14 You cannot take the blood pressure/you cannot use an intravenous infusion.

The blood pressure can be measured on either arm, as normal, and an intravenous cannula can be inserted in the opposite arm.

Clinically, although there is no evidence that ABMs ensure unconsciousness during surgery [6, 42, 43], the National Institute for Health and Clinical Excellence recommends their use, on the grounds that they may reduce the incidence of recall [44]. Clearly, some believe that lack of recall is an adequate definition of general anaesthesia [44, 45] but the ethics of operating on conscious patients with amnesia is questionable [13, 32, 46]. Since NBDs prevent patient movement, a valuable indicator that anaesthesia is becoming lighter, reducing the dose of NBDs is an important step in minimising the risk of AWR. The IFT can play a major role in this strategy, not only allowing the arm to remain unparalysed between surgically necessary doses of NBDs, but also by allowing the differentiation between reflex and conscious movement [8]. At critical points during anaesthesia (e.g. prolonged intubation attempts or situations deemed to require a reduction in anaesthetic agent) it is very reassuring to know that the patient is still unconscious. Even without a ‘formal’ isolated arm, when a patient moves during surgery, the ‘IFT concept’ (asking the patient to move some unparalysed part of his/her body) has a real-time role in the direct monitoring and assessment of patient consciousness, whether NBDs are used or not. When discussing anaesthesia with patients worried about awareness, they readily understand the IFT and are relieved that they will have a means of communication should intra-operative awareness occur [8].
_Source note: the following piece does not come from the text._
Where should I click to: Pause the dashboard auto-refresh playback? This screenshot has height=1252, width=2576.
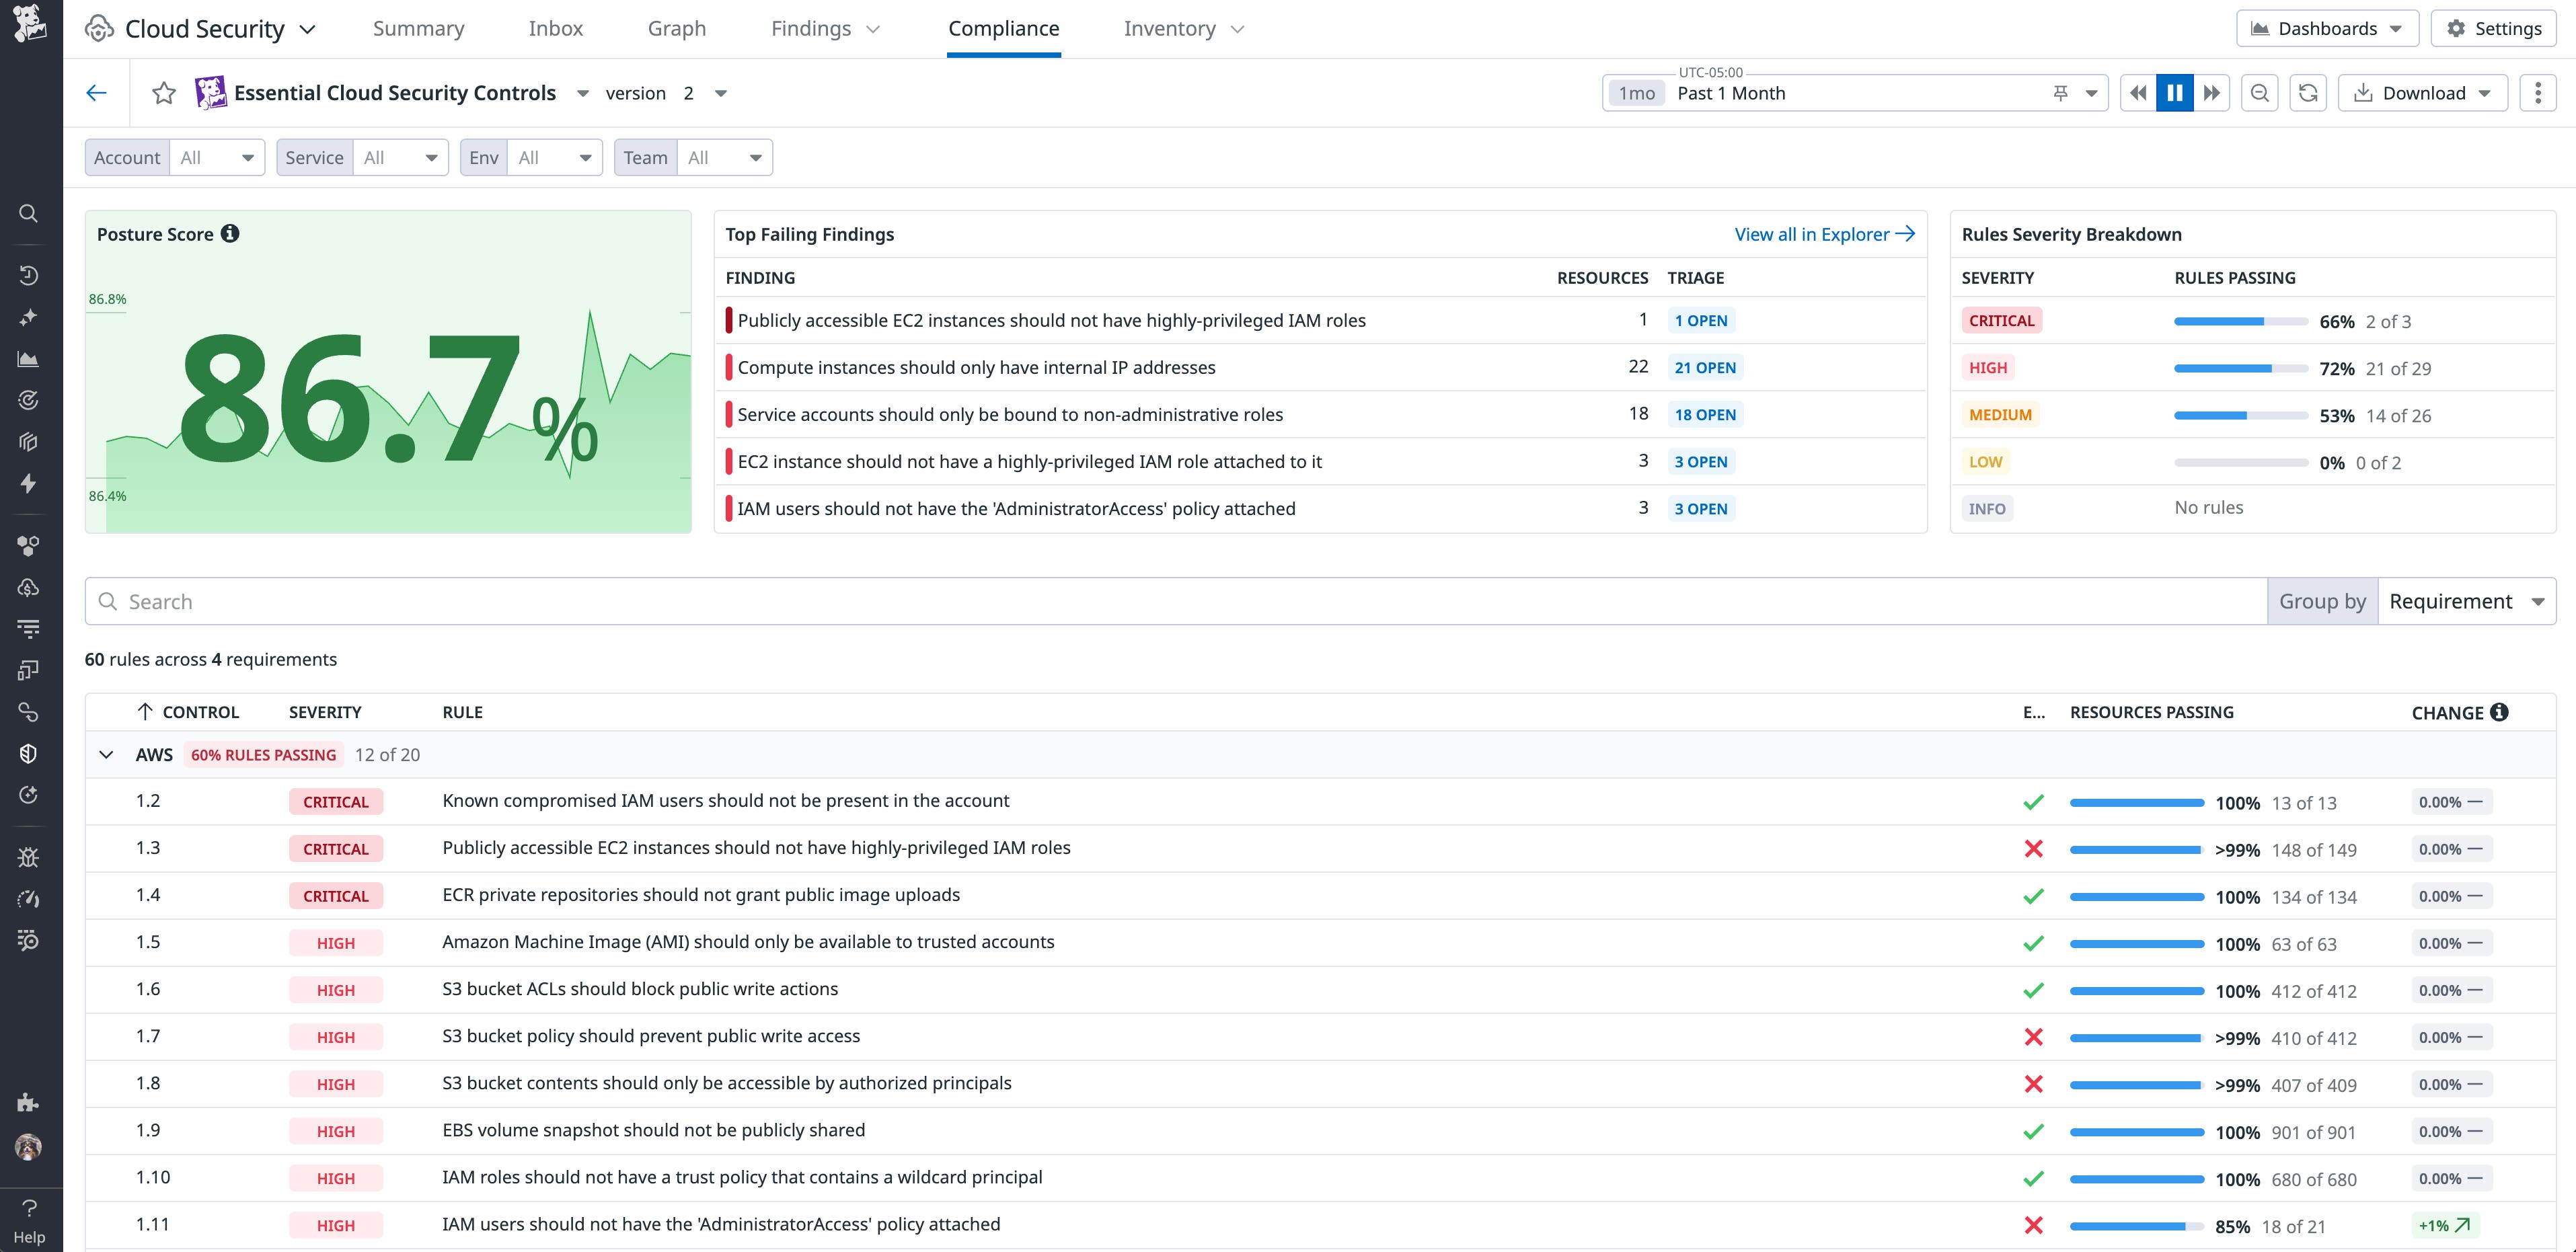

In research, the IFT should have a major role in the assessment of ABMs. Those few studies that have explicitly investigated how reliably an ABM tracks hypnotic drug concentrations during the maintenance phase of anaesthesia have found the relationship to be too weak and variable to be clinically useful [47]. Although the IFT is the ‘gold standard for the ‘critical testing of depth of anaesthesia monitors’ [43] in the presence of NBDs, no depth of anaesthesia monitor has been validated against the IFT in paralysed patients, and those few monitors that have been so studied fail to identify consciousness with any reliability [6, 42, 43]. Despite this, ABMs continue to proliferate and emerge on to the market without ever undergoing such critical testing. Only tens of patients are required to investigate how accurately an ABM output tracks IFT responses, compared with the thousands required to investigate AWR. Much time, effort, and money has been spent on AWR research but should we not also be actively seeking to establish the proportion of patients who are conscious during surgery?

Admittedly, as Professor Sleigh points out in this issue of the Journal [48], there are no large scale comparison trials with the IFT to investigate the incidence of AWR but, since the IFT is the gold standard of consciousness monitoring [39, 40], if patients are kept unconscious then there will be no AWR. As Smith and Pell state [49] with regard to the lack of controlled trials involving parachutes, “individuals who require that all interventions be validated by a randomised control trial need to come down to earth with a bump.”

Competing interests

No external funding and no competing interests declared.